What is socially responsible investing (SRI)?

- Despite growing interest in socially responsible investing, identifying ethical choices in the investment universe is difficult.

- A number of major investment firms are committed to offering socially responsible investments. Their size and expertise enable these firms to offer attractive solutions that are worthy of your attention.

- Several resources, such as the Responsible Investment Association (RIA) of Canada, strongly promote ethical investing and are a useful reference source.

Definition of SRI

According to a widely accepted definition, “SRI is a type of investment that systematically takes into account environmental, social and governance criteria (often referred to as ESG criteria) in addition to financial criteria.”

The Association Française de la Gestion Financière and the Forum pour l'Investissement Responsable echo this definition of SRI in their Transparency Code: “Application of the principles of sustainable development to investment. An approach that systematically takes into account three dimensions – environment, society and governance (ESG) – in addition to usual financial criteria. Implementation can take a number of forms based on positive selection, exclusion, or both, in some cases including dialogue with issuers.”

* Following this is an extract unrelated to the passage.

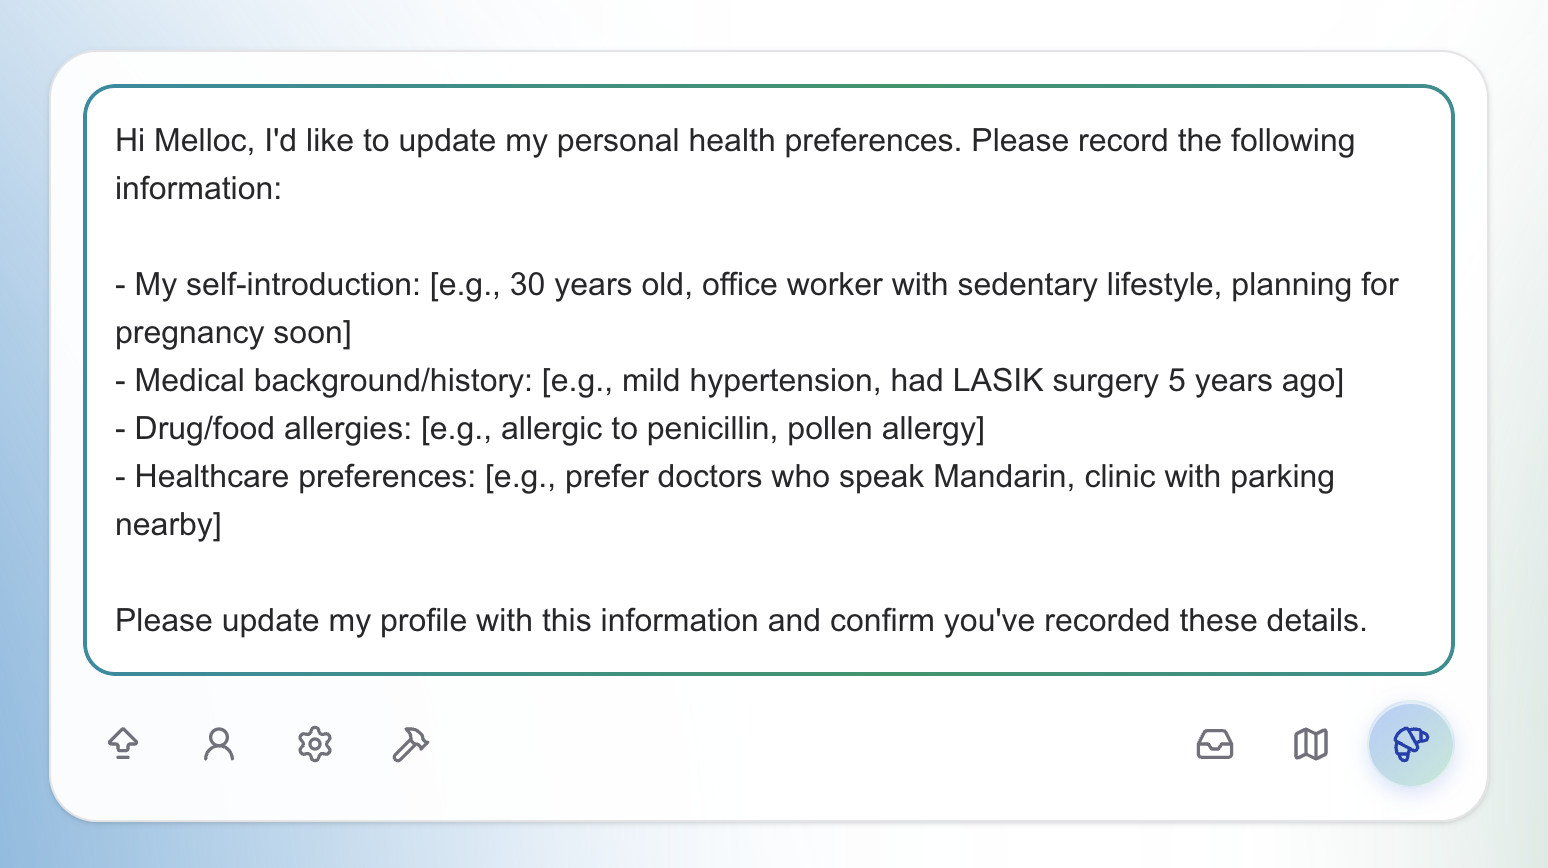Open settings with the gear icon
This screenshot has height=868, width=1548.
314,744
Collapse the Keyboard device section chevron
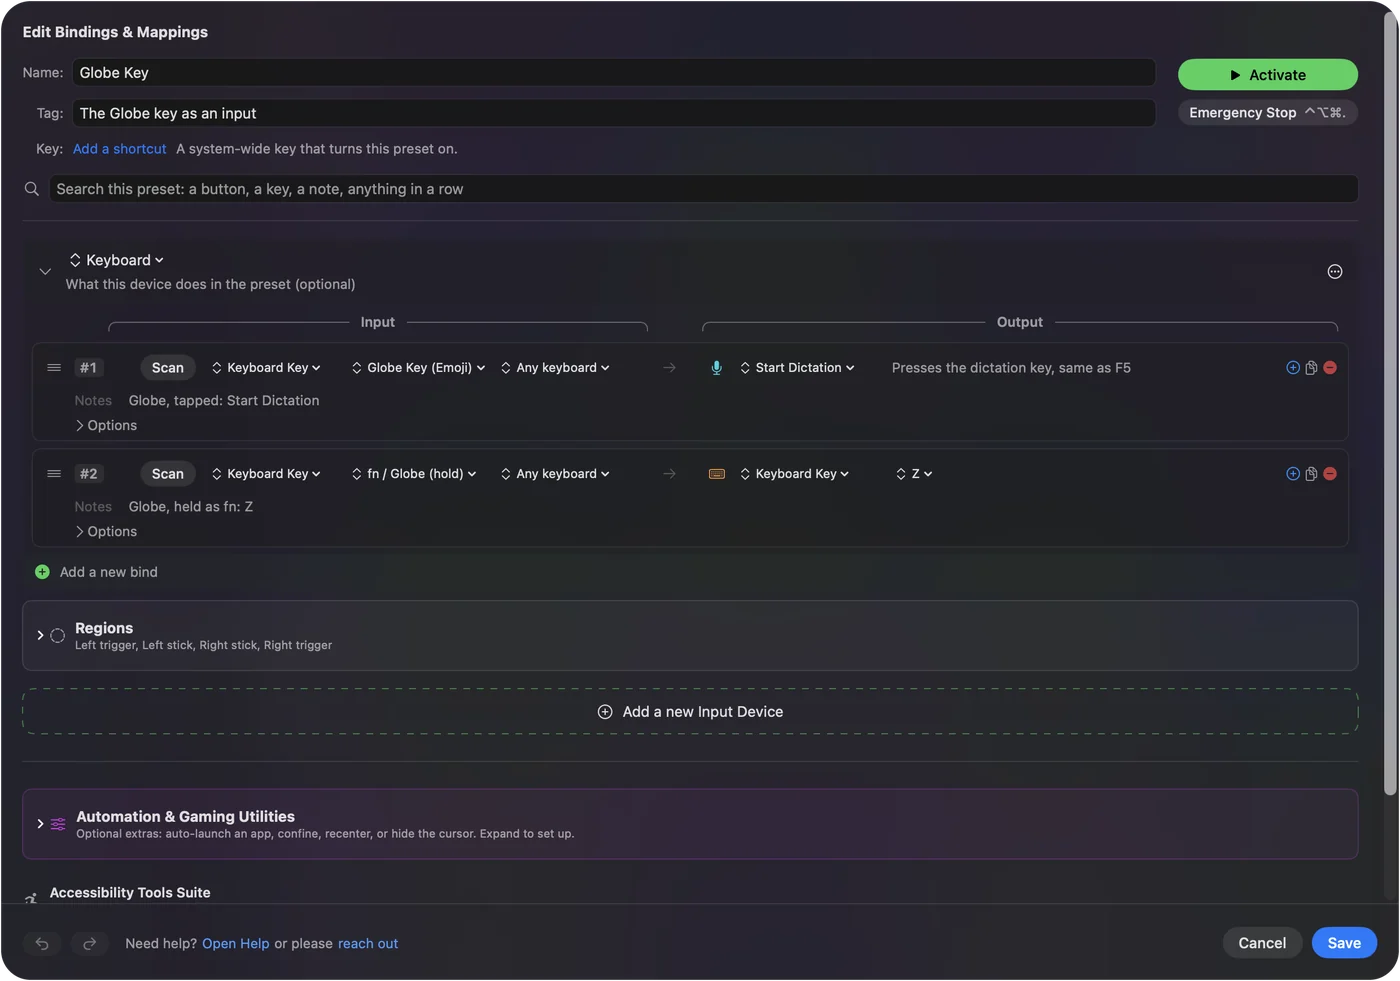The image size is (1400, 981). 45,272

A European definition is provided in an opinion of the European Economic and Social Committee (EESC, Opinion of the European Economic and Social Committee on “Socially responsible financial products” (2011/C 21/06) own-initiative opinion, point 3.1.1): “This covers savings products (current accounts, high interest accounts, savings deposits, structured deposits), investment products (collective investment undertakings: mutual funds and unit trusts; pensions and insurance, pension funds and plans; retirement plans, financial or unit linked life assurance, thematic funds), credit finance instruments and financial support mechanisms (micro-credits, revolving funds, mutual guarantee funds and risk capital), which include built-in environmental, social and good governance criteria without, under any circumstances, overlooking the necessary goals of risk and financial profitability.”

Criteria for SRI

Responsible investing considers three levels of risk:

1. Environmental risk: Do the company’s operations have a negative impact on air, land or water? We examine the impact on biodiversity, land use, emissions, climate change and water use.

2. Social risk: Does the company respect human rights and workers’ safety?

3. Governance risk: How is the company run? We look at factors such as the diversity and independence of directors and executive compensation.